## INSTRUCTIONS FOR THE TASK
Transcribe the line holding "Where should I" together with every line after it, through the end of the records, exactly and with no pictures.

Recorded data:

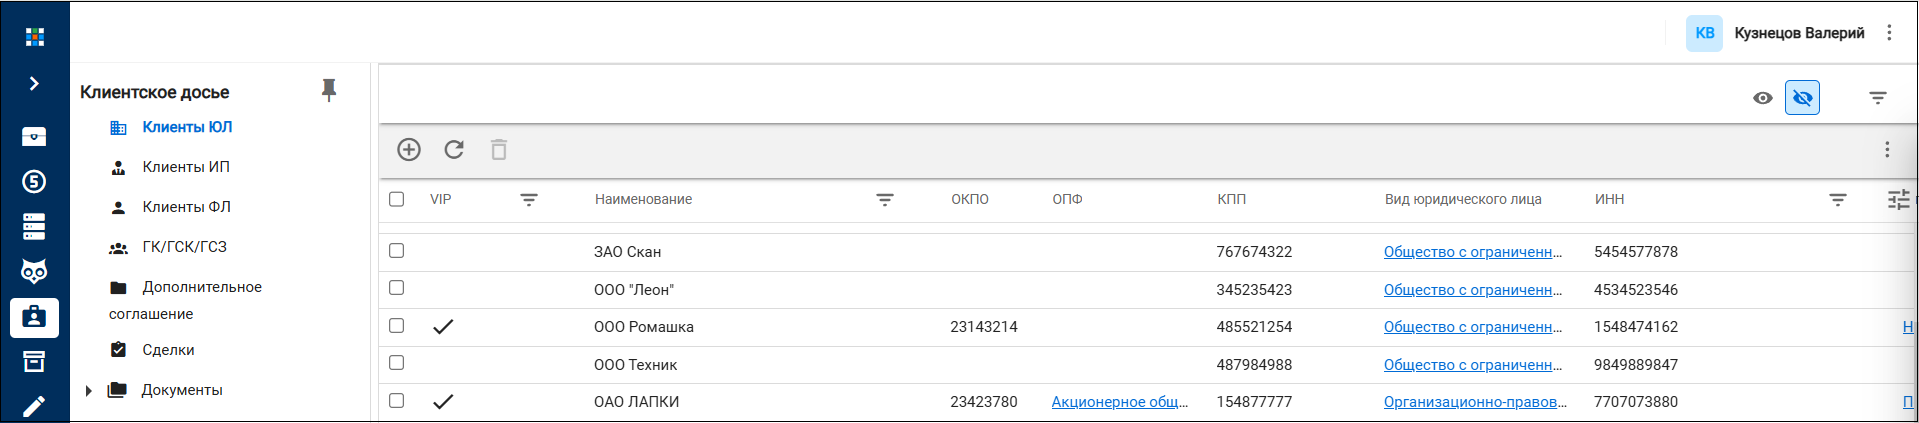Click the add new client plus icon
1919x423 pixels.
[409, 150]
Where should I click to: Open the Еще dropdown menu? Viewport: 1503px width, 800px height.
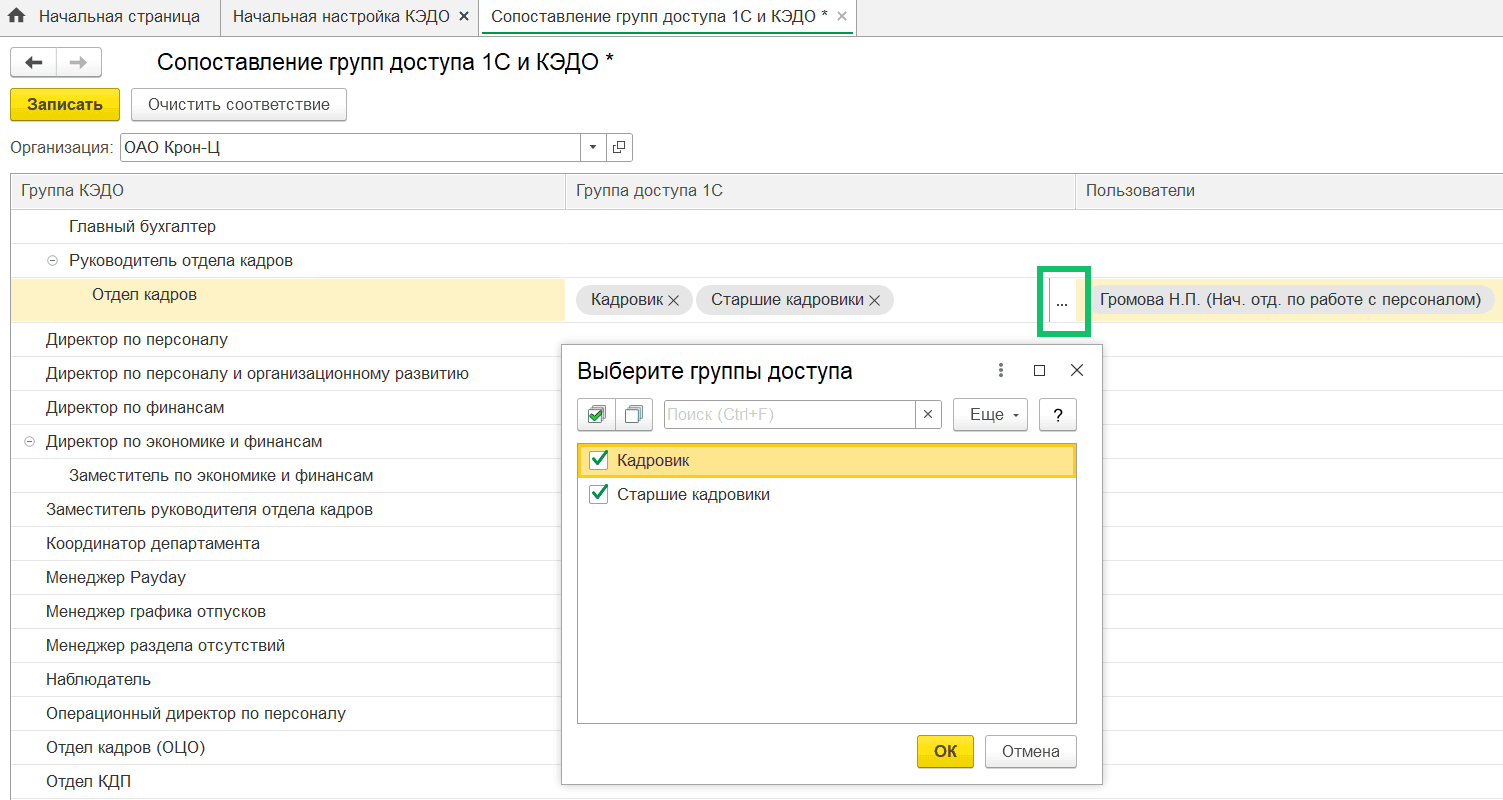[990, 414]
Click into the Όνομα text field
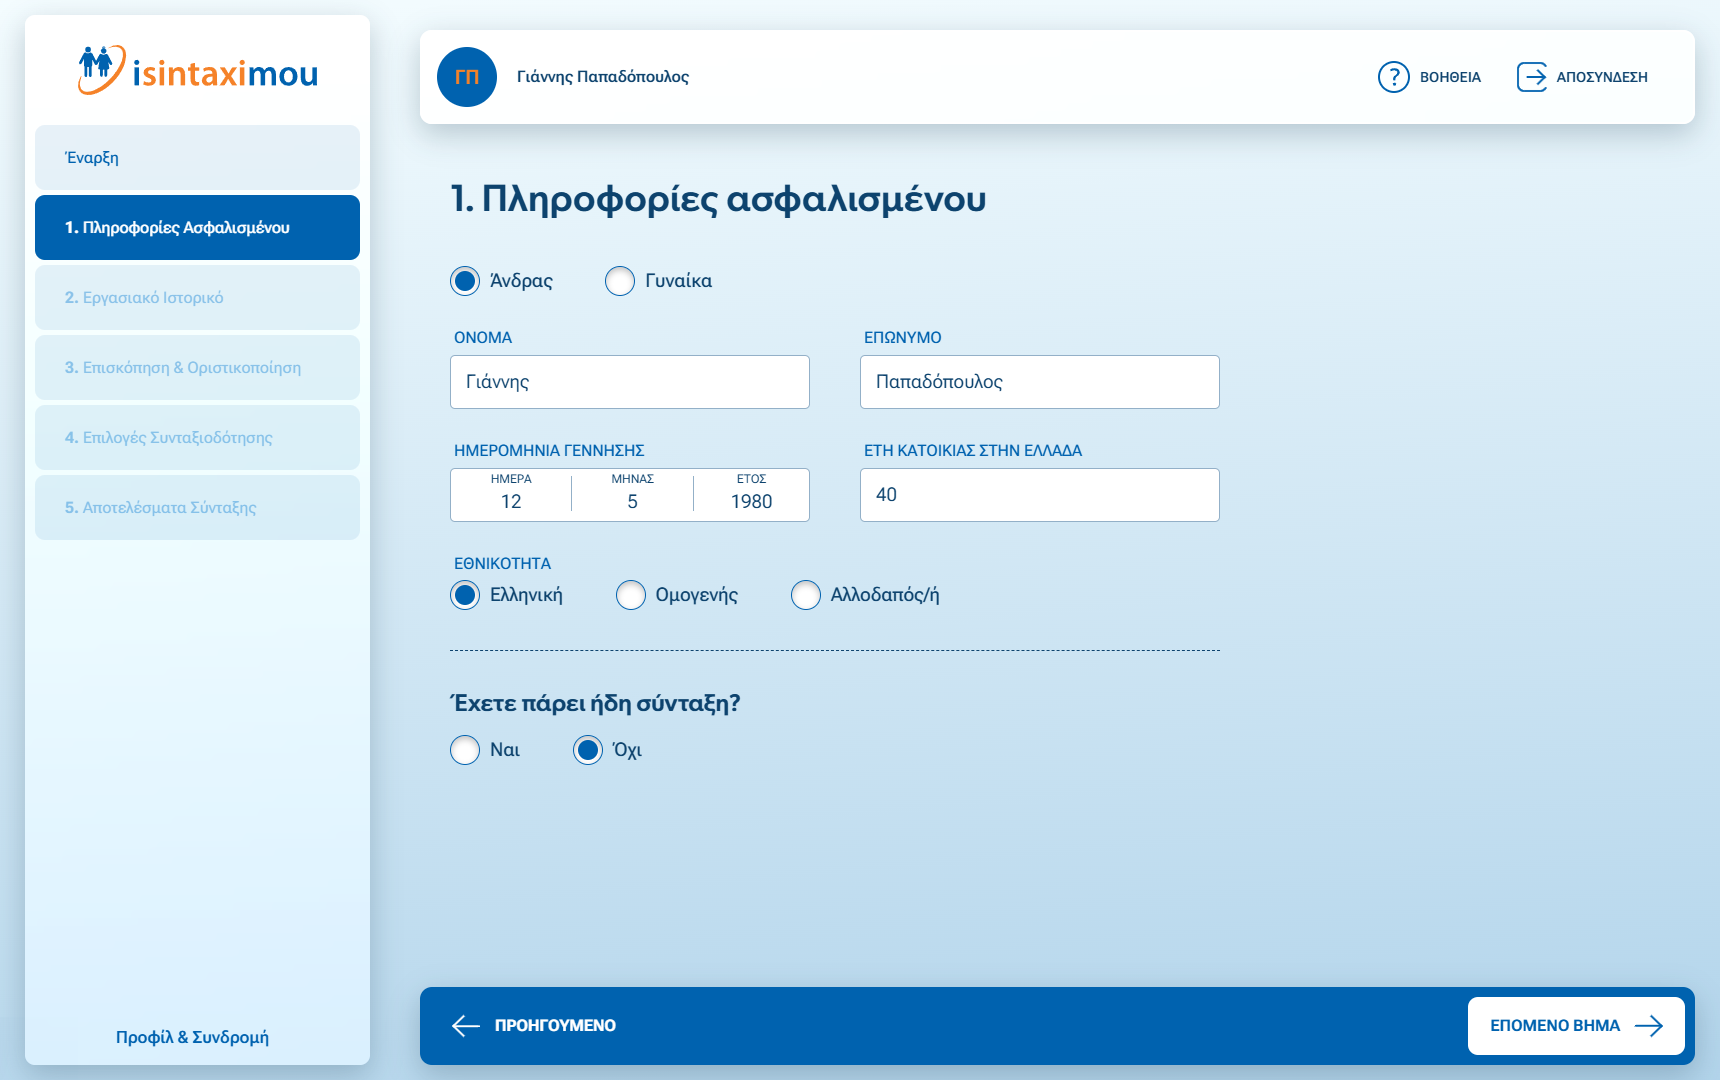The width and height of the screenshot is (1720, 1080). click(630, 382)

## RESULT FOR THIS TASK
Where should I click to: Open the Еще dropdown menu? Viewport: 1503px width, 800px height.
[990, 414]
Click into the Όνομα text field
The width and height of the screenshot is (1720, 1080). click(630, 382)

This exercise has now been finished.